*Instruction*: Rewrite the material below, starting at the line that contains "Switch to the 테두리 tab" and ending at the line that contains "tap(780, 26)", as a Markdown table with the columns Row and Text, one numbered row per line and no rows for blank lines. Leave the pictures out of the table.

══ Supplied information

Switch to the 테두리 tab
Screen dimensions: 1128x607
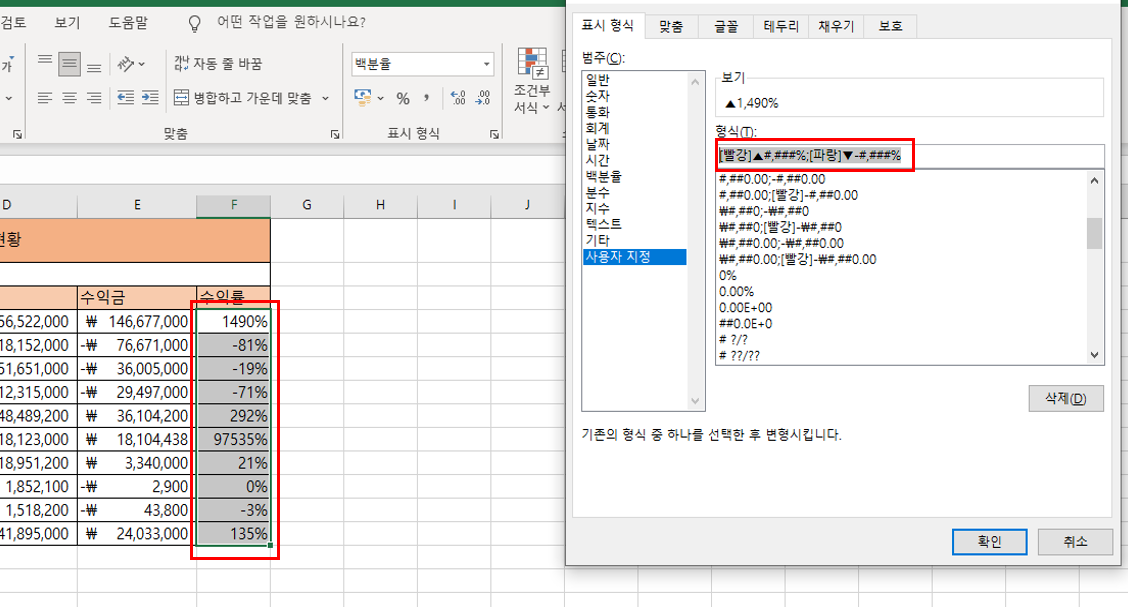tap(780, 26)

════
══ Supplied information

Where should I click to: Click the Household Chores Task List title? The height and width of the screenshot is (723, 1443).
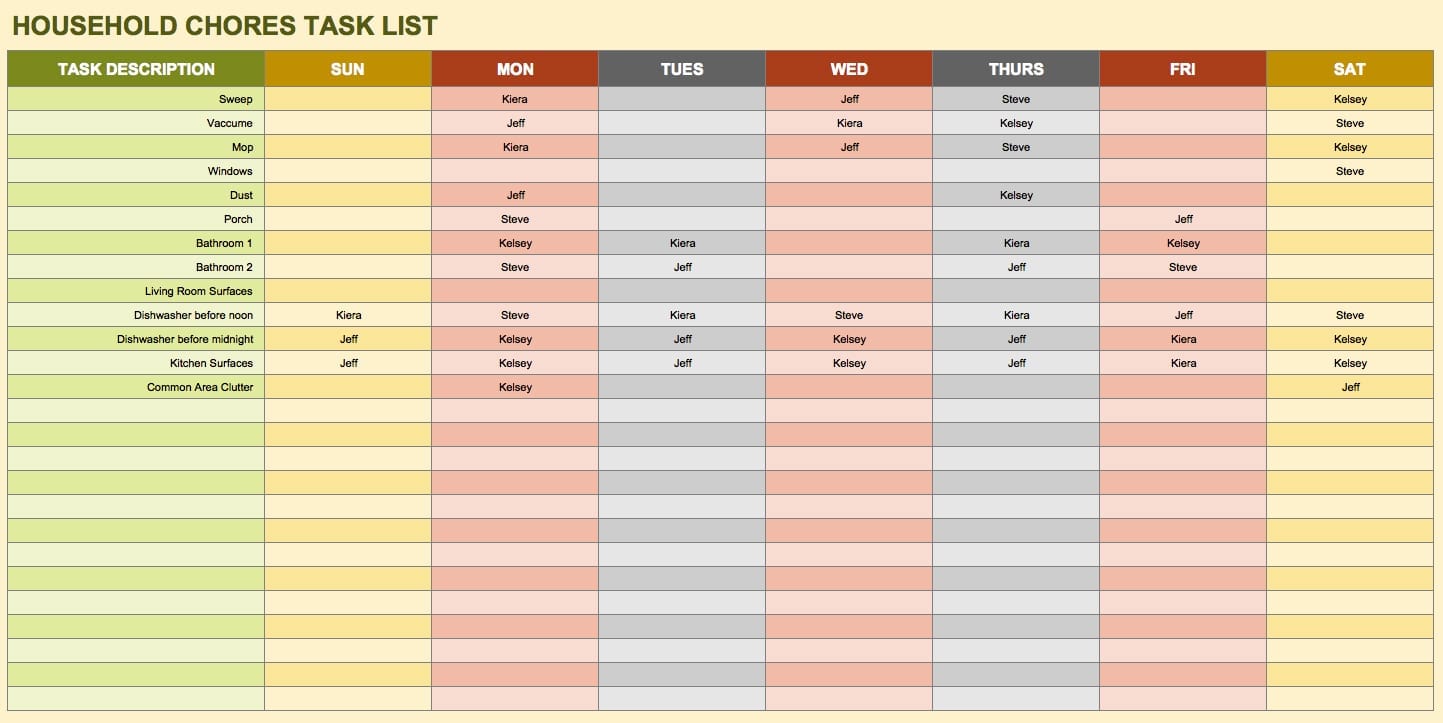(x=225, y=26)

════

*Problem solution*:
| Row | Text |
|---|---|
| 1 | Switch to the 테두리 tab |
| 2 | Screen dimensions: 1128x607 |
| 3 | tap(780, 26) |